Press officer wrote 'dodgy' WMD dossier says member of British Parliament
The first full draft of the British government's notorious 2002 dossier on Iraq's weapons of mass destruction was written by a press officer and not intelligence chiefs, a member of British Parliament claimed on June 13.
Tory John Baron (Billericay), in a Westminster Hall debate, said John Williams, the then director of news at the Foreign Office started the drafting process.
His document was requested by, and passed to, Sir John Scarlett, chair of the Joint Intelligence Committee (JIC), the day before he wrote what became the published document.
The dossier included the claim that Iraq could launch weapons of mass destruction in 45 minutes. The Foreign Office said Williams produced "a version of his own" which was made "redundant" by Scarlett's work.
Baron said his new evidence contradicted the conclusions of the Hutton and Butler inquiries, both of which concluded that the drafting process was "owned" by the JIC.
"New evidence shows that spin doctors were not just shaping decisions about the content, they were also helping to write the dossier itself," Baron said.
"This new evidence confirms that Williams produced his draft on September 9, one day before John Scarlett wrote his own first draft.
"We also know from information supplied by the information commissioner... that John Scarlett requested this draft before writing his own.
"Spin doctors were actually on the inside of the process, driving it forward and that accounts for the sexing up," he said.
The Williams draft was seen by the Hutton inquiry but not published on its website, nor mentioned by Williams in his evidence, Baron said.
It is now the subject of a Freedom of Information battle. The Information Commissioner has approved the document for publication but ministers have appealed against the decision. Foreign Office Minister Kim Howells said keeping the document private was essential to preserve the privacy of the policy-making process.

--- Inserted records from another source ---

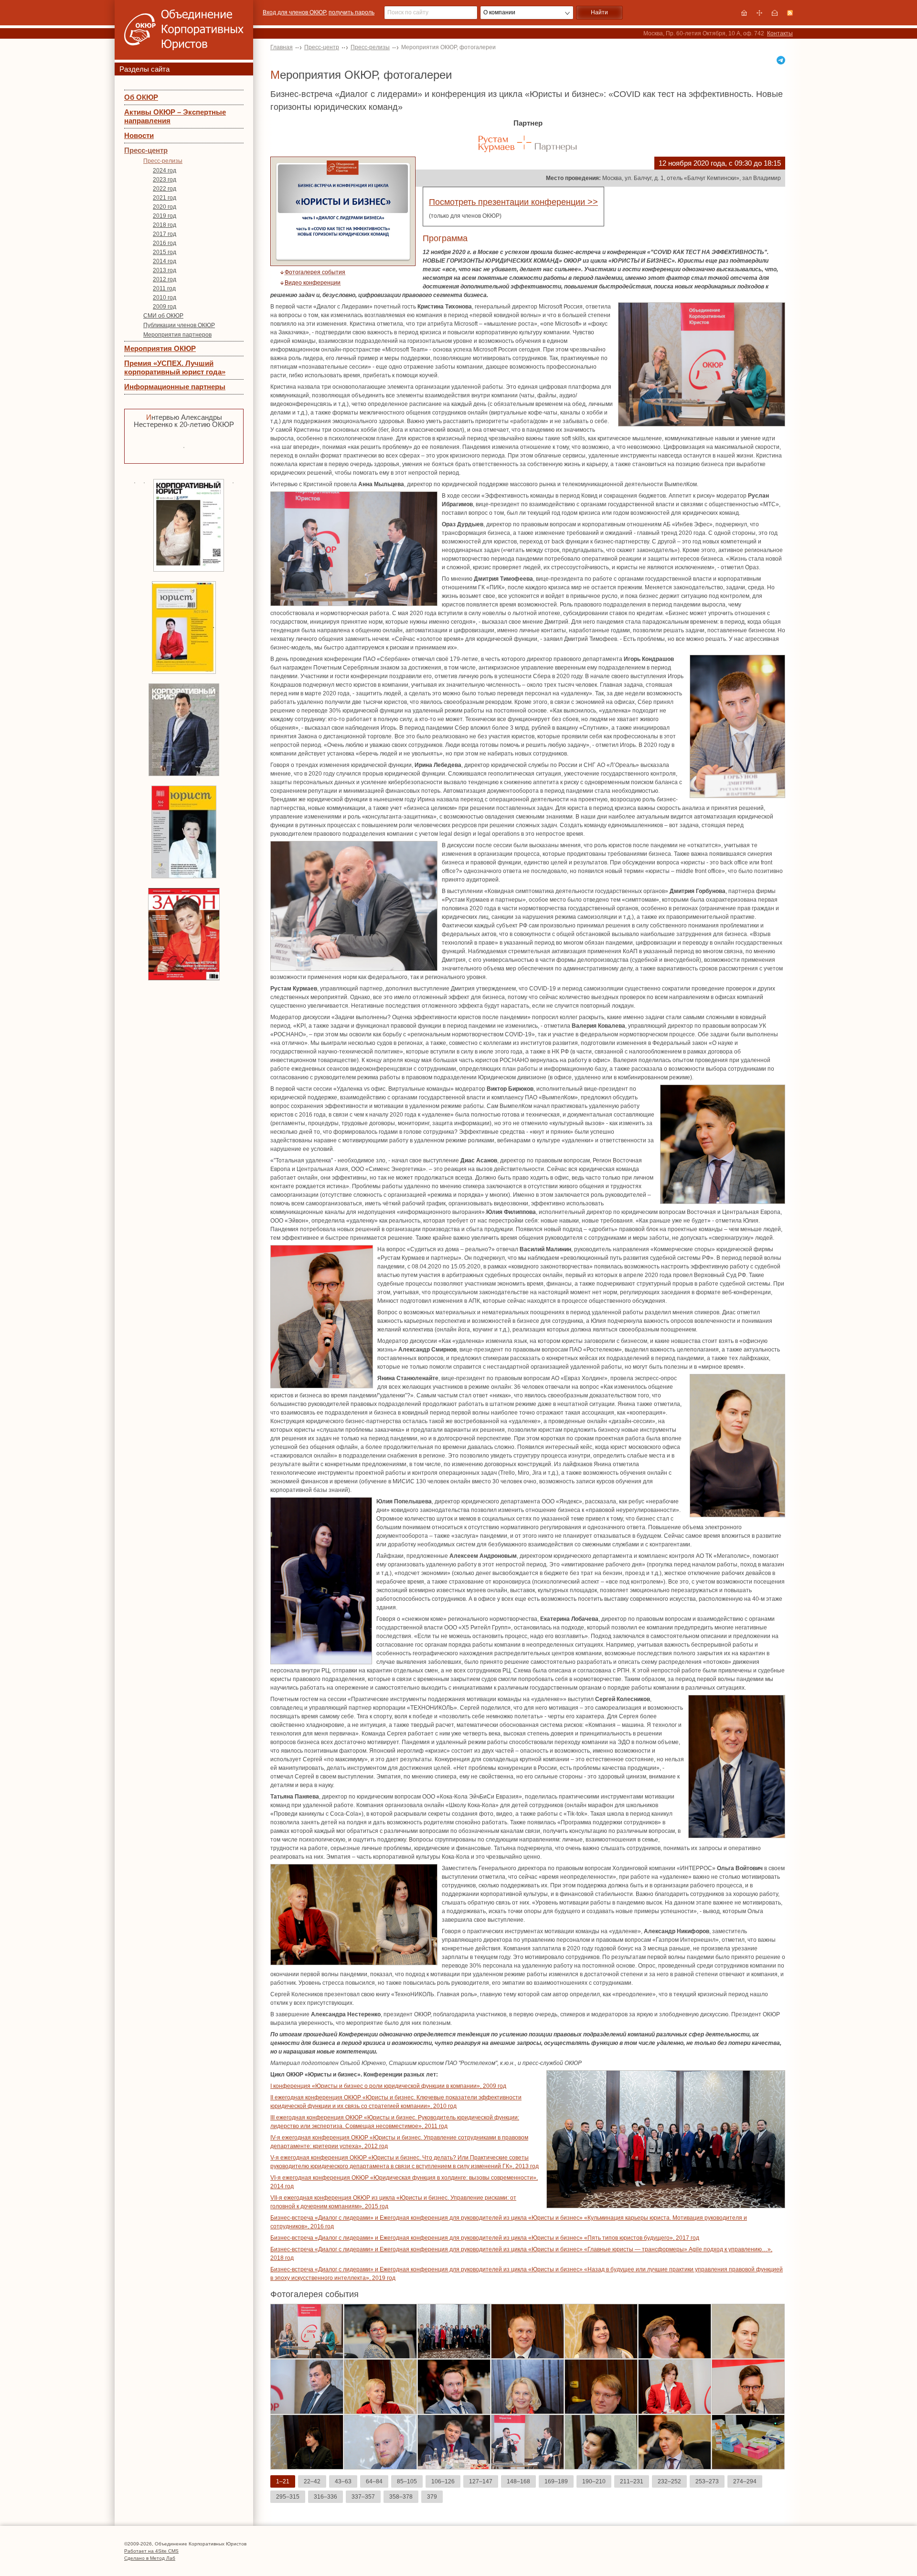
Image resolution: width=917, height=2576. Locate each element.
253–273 (707, 2481)
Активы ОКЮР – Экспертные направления (175, 116)
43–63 (343, 2481)
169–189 (556, 2481)
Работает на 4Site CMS (151, 2551)
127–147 (480, 2481)
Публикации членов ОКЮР (179, 325)
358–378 (401, 2496)
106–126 (443, 2481)
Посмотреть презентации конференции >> (513, 202)
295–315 (287, 2496)
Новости (139, 135)
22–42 (312, 2481)
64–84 (374, 2481)
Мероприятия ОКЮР (160, 348)
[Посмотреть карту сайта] (759, 13)
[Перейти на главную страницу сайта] (744, 13)
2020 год (164, 206)
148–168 (518, 2481)
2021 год (164, 197)
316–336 (325, 2496)
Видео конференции (313, 282)
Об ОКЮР (141, 97)
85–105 (407, 2481)
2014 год (164, 261)
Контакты (780, 33)
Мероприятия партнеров (177, 334)
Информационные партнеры (174, 387)
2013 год (164, 270)
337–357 (363, 2496)
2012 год (164, 279)
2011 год (164, 288)
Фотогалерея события (315, 272)
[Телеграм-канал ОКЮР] (781, 60)
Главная (281, 47)
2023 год (164, 179)
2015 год (164, 252)
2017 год (164, 234)
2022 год (164, 188)
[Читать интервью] (183, 446)
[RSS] (790, 13)
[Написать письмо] (775, 13)
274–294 (745, 2481)
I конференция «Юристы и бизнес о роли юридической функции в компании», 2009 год (388, 2086)
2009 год (164, 306)
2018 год (164, 225)
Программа (445, 238)
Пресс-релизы (162, 161)
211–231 (631, 2481)
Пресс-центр (146, 150)
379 (432, 2496)
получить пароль (351, 12)
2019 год (164, 216)
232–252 (669, 2481)
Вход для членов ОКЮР (294, 12)
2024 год (164, 170)
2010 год (164, 297)
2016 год (164, 243)
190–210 (594, 2481)
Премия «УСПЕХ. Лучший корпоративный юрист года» (174, 367)
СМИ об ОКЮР (163, 315)
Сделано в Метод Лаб (149, 2558)
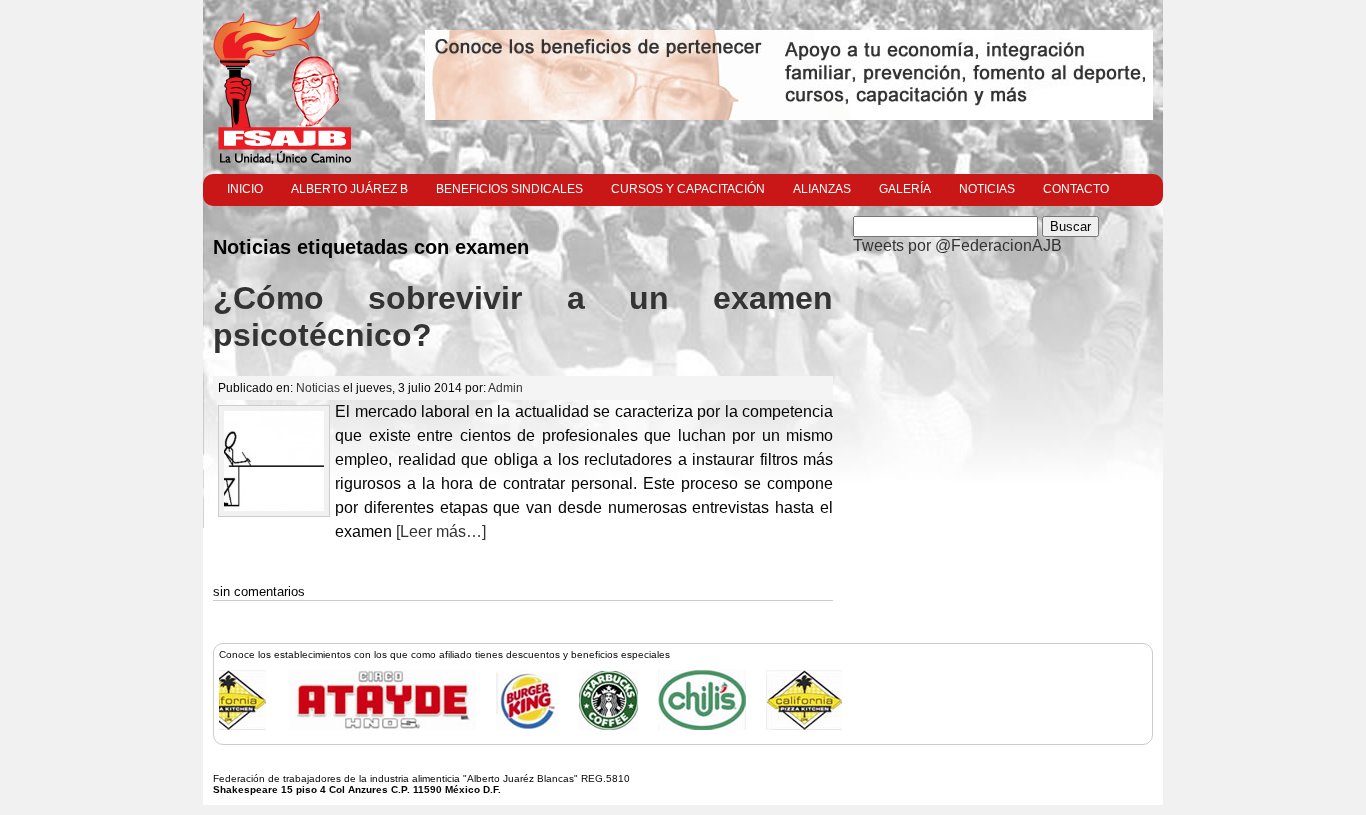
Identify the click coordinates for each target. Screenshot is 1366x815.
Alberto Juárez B (349, 189)
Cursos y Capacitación (688, 189)
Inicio (245, 189)
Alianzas (822, 189)
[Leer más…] (439, 531)
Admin (505, 388)
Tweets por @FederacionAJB (957, 245)
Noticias (987, 189)
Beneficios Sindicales (509, 189)
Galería (905, 189)
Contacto (1076, 189)
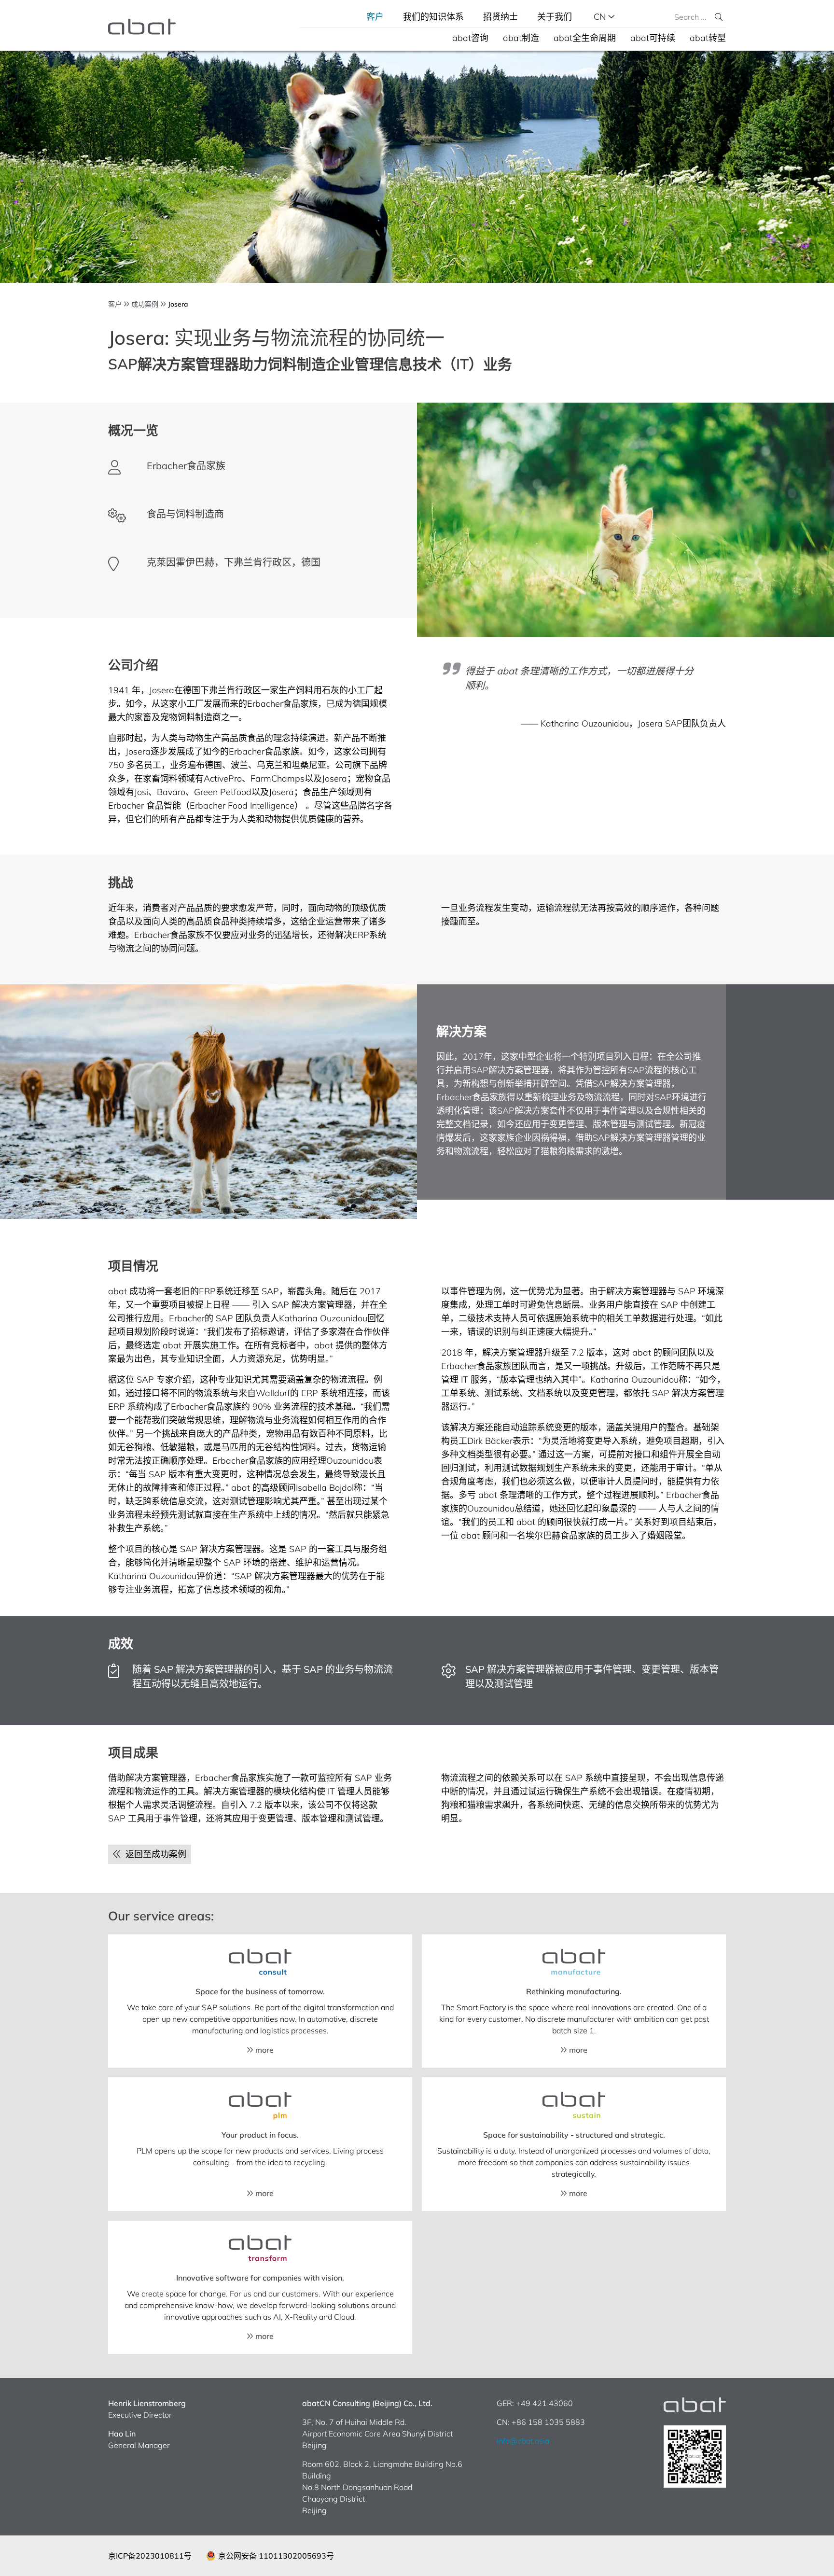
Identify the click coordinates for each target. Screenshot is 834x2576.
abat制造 (521, 37)
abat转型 (708, 37)
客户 (375, 16)
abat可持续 (652, 37)
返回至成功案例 (153, 1854)
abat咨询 (470, 37)
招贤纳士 (500, 16)
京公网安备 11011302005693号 (276, 2556)
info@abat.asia (523, 2441)
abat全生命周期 (585, 37)
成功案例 (144, 304)
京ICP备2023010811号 (150, 2556)
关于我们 (554, 16)
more (263, 2050)
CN (601, 16)
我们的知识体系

"It is claimed that the first draft of the Government's dossier was produced not by intelligence officers in the JIC but by press officers... this is simply not true.
"John Scarlett and the JIC were commissioned by the Prime Minister to produce the Government dossier and they led throughout in drafting and finalizing the dossier. He said Williams wrote his own dossier "on his own initiative."
"By the time Mr. Williams produced it, it was already redundant because Sir John Scarlett in the meantime had been asked by the Prime Minister to produce a dossier and that's what he set about doing. It was not based on the Williams draft."